What is your research question?
I created an application few days ago that deals with invoicing. I would like to know how to best integrate a discount to my invoices. Should I put it as a negative item (in the invoice_items table) or should I create a "discount" column in the invoice table ?
I would have it as a negative-valued item. The reasons are:
With invoicing, it's very important that the calculated value remains contant forever; even if your calculation formula later changes, you can correctly reproduce any given invoice. This is even true if the value was incorrectly calculated at the time - it was what it was.
Having a value amount means that manual adjustments for exceptional circumstances is easily handled - eg, your marketing manager/accountant may decide to give a one-off discount of $100 because of a late delivery. This is trivial with negative values - just add another row, but difficult/hassle with discount rates
You can have multiple discount amounts per invoice
It's totally flexible - it has its own space to exist and be whatever it needs to be. In fact, I would make the discount another "product" (maybe even multiple products - one for each distinct discount reason, eg xmas, coupon, referral, etc.

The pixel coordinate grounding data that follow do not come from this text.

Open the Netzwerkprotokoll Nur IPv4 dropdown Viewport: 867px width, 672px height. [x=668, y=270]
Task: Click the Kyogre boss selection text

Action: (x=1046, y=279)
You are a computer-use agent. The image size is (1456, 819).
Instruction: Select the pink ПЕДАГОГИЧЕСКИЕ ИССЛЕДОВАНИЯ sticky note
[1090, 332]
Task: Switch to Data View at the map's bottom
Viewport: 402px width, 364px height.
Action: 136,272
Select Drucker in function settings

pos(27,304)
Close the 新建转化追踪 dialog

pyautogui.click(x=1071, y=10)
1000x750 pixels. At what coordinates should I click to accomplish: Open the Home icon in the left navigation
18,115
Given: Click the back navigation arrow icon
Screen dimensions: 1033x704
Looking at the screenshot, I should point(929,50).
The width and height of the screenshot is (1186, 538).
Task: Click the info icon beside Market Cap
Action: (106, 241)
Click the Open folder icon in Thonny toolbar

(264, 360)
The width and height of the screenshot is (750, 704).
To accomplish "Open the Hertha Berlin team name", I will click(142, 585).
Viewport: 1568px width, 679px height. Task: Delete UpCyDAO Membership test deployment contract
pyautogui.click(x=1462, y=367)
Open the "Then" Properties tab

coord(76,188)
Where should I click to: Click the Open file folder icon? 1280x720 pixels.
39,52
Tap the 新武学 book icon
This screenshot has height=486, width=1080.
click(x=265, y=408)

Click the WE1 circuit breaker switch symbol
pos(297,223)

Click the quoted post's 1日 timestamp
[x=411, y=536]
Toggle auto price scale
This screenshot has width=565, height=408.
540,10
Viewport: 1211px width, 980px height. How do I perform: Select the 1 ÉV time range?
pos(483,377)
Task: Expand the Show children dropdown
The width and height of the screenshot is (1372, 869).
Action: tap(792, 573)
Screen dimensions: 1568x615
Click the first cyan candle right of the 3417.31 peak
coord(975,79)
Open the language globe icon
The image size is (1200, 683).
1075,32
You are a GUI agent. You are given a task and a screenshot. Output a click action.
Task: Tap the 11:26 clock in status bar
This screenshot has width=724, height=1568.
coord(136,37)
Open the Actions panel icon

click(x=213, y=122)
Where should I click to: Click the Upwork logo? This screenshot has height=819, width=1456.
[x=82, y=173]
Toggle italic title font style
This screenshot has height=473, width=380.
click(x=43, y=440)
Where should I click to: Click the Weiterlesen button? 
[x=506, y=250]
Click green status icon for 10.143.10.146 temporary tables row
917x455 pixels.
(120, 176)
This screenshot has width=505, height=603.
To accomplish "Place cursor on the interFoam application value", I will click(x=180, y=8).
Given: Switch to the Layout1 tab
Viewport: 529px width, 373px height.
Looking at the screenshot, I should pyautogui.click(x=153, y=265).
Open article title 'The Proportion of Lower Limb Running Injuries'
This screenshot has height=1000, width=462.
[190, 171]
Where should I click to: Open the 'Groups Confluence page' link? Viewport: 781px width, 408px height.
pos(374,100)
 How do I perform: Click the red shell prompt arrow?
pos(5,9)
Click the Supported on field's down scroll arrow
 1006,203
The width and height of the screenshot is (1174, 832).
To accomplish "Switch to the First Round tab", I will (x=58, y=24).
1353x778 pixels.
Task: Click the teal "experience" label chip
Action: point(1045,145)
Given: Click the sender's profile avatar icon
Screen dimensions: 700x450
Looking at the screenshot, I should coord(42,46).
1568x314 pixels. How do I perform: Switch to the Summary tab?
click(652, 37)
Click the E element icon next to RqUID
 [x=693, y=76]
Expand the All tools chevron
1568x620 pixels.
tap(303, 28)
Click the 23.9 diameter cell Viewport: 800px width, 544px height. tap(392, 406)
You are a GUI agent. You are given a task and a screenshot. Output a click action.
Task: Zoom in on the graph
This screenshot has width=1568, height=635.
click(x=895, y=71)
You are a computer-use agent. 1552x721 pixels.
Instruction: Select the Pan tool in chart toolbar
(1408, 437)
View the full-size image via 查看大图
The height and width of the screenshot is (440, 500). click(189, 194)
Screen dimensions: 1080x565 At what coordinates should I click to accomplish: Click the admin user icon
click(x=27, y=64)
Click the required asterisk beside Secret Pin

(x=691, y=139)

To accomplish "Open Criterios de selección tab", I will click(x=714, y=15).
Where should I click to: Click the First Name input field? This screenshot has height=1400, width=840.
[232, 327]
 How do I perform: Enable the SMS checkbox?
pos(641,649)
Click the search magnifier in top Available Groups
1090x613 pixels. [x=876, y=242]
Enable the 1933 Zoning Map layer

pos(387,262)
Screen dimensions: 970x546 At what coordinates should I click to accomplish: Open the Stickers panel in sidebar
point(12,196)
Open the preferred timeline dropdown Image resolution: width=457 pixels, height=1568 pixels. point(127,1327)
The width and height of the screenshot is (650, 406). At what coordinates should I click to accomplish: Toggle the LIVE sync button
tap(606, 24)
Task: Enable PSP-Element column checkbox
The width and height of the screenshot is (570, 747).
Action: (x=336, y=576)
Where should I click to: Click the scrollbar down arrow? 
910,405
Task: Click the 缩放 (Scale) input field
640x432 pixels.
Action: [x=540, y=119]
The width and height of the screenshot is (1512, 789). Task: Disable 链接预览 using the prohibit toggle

With its own item, you can add a reason description just like any other "product" - eg "10% discount for paying cash" or whatever
You don't need any special code or database columns! Just total items up as before and print them on the invoice. "There is no spoon (discount)": It's just another line item - what could be more simple than no code/db changes required?
Not all items should be discounted - eg refunds, returns, subscriptions (if applicable). It becomes too complicated and it's unnecessary to represent the business logic of discounts in the database. Leave the calculation etc in the app code, store the result in the db
Having its own item means the calculation can be arbitrarily complex. This means no db maintenance as the complexity grows. It's a whole lot easier to maintain/alter code than it is to maintain/alter a database
Finally, I successfully built an invoicing system, and I took the "item" approach and it worked really well
What consequences would either of those choices have for you down the road? For example, would you like to have multiple discounts, or very specified discounts later on? If there will only be one discount per invoice, then I wouldn't make it any more complicated than need be. In my opinion it's easier and clearer to have it in the invoice table - having it as a negative item will make the processing of items more difficult, I think.
I fully agree with making it as simple as possible, but one thing to consider is if any item should be exempted from the discount? In that case you need to add a bool field in the details to remember which line should have discount.